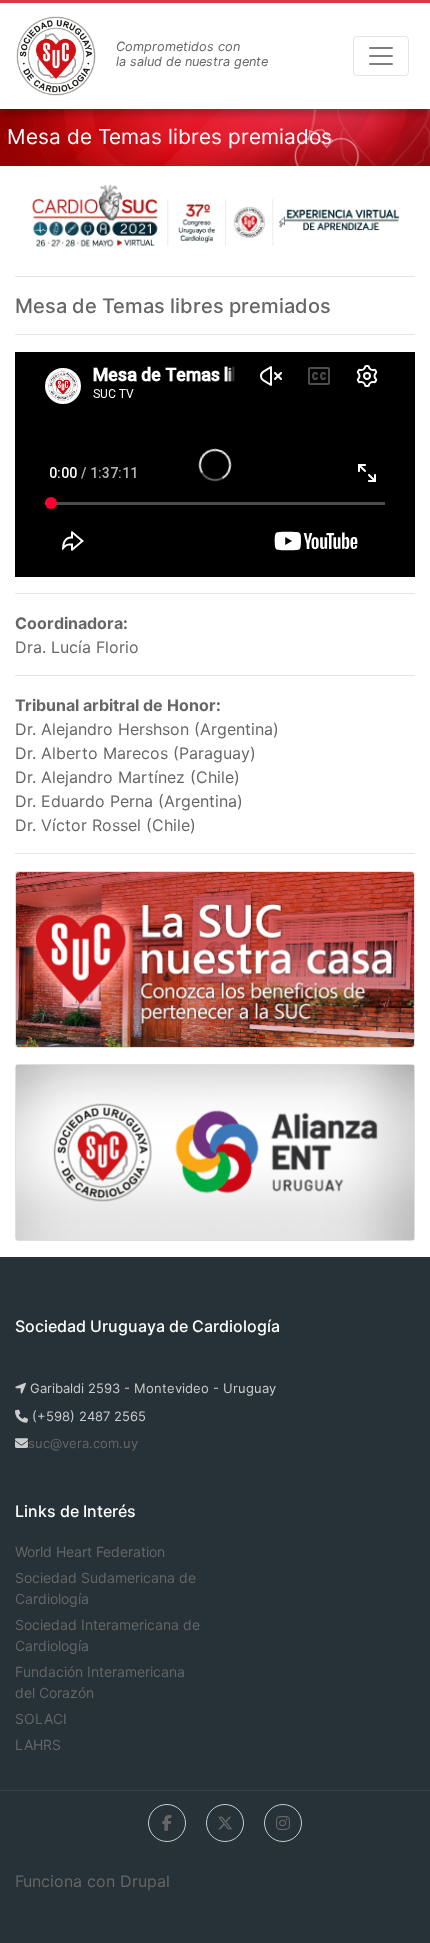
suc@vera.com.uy (83, 1443)
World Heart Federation (90, 1551)
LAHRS (38, 1744)
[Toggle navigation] (381, 56)
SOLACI (41, 1718)
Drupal (145, 1881)
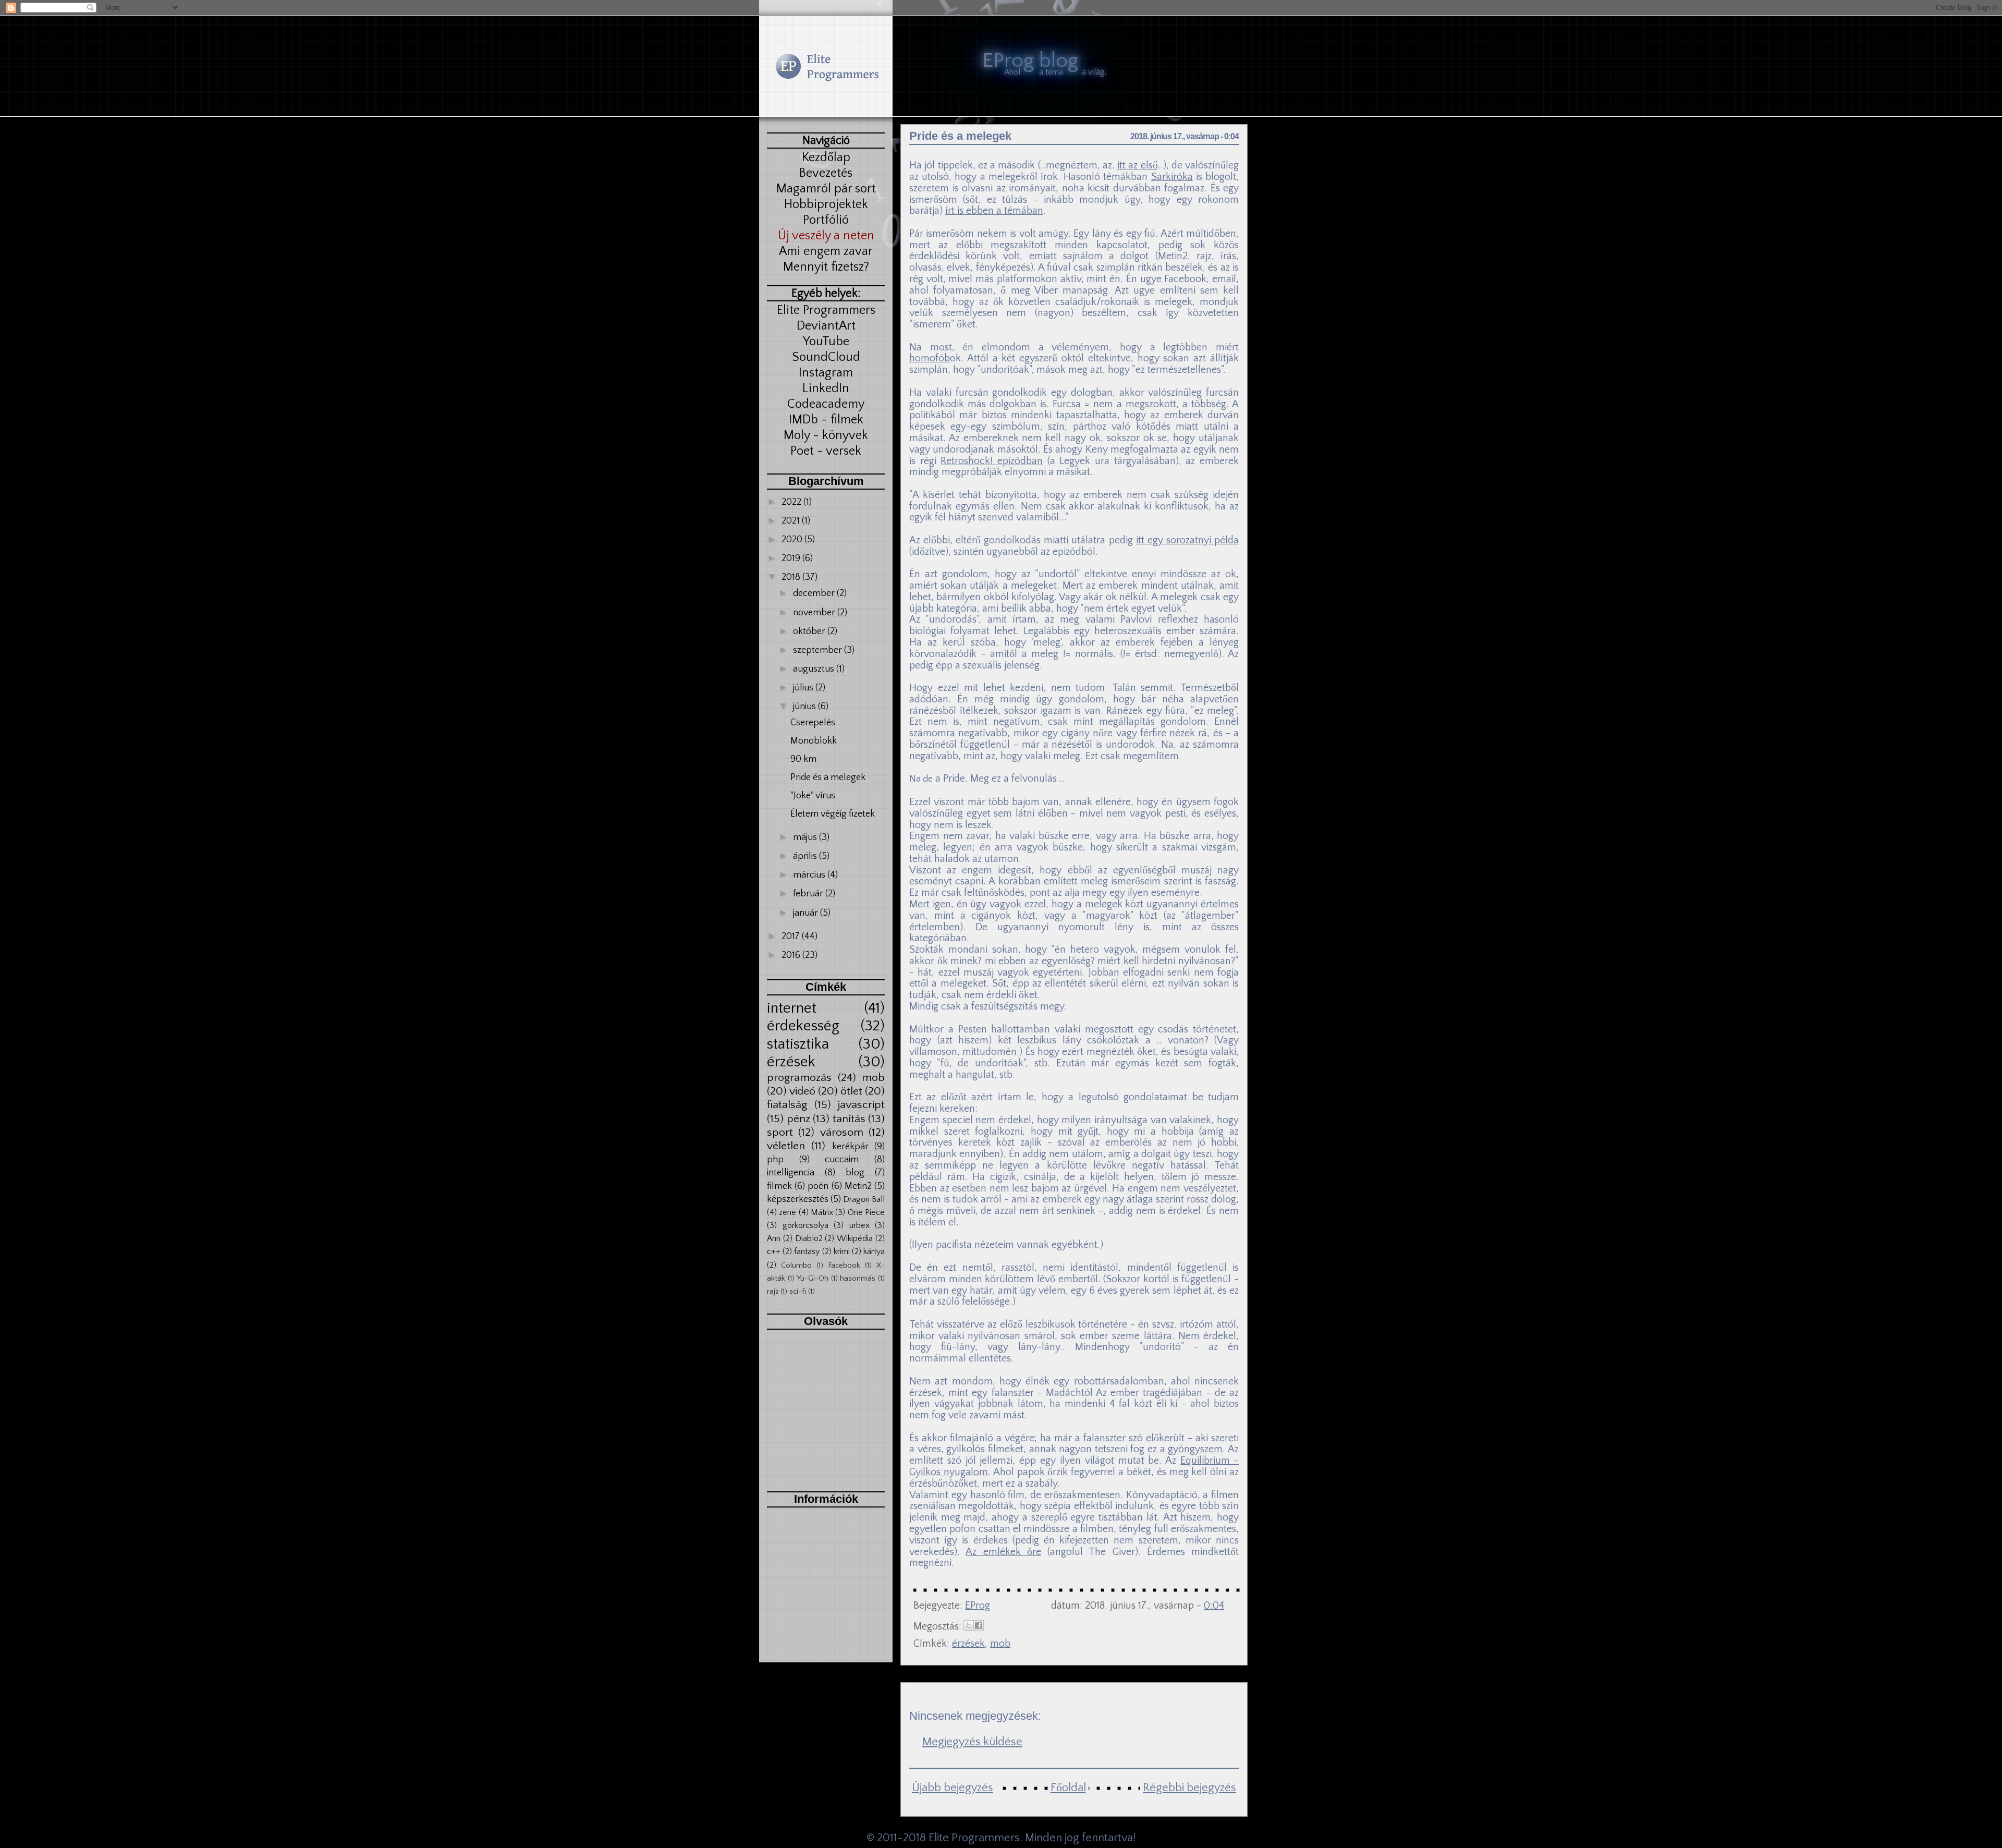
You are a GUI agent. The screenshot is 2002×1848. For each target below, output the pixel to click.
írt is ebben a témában (994, 210)
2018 (792, 577)
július (804, 688)
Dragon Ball (864, 1199)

◆ TASK GOAL ◆
What are the lines from the one with "You are a GUI" through the last line of the records above? Quote them exactly and add nothing.

◆ ANSWER TO THIS TASK ◆
You are a GUI agent. The screenshot is 2002×1848. For each target below, output the pixel to click.
írt is ebben a témában (994, 210)
2018 (792, 577)
július (804, 688)
Dragon Ball (864, 1199)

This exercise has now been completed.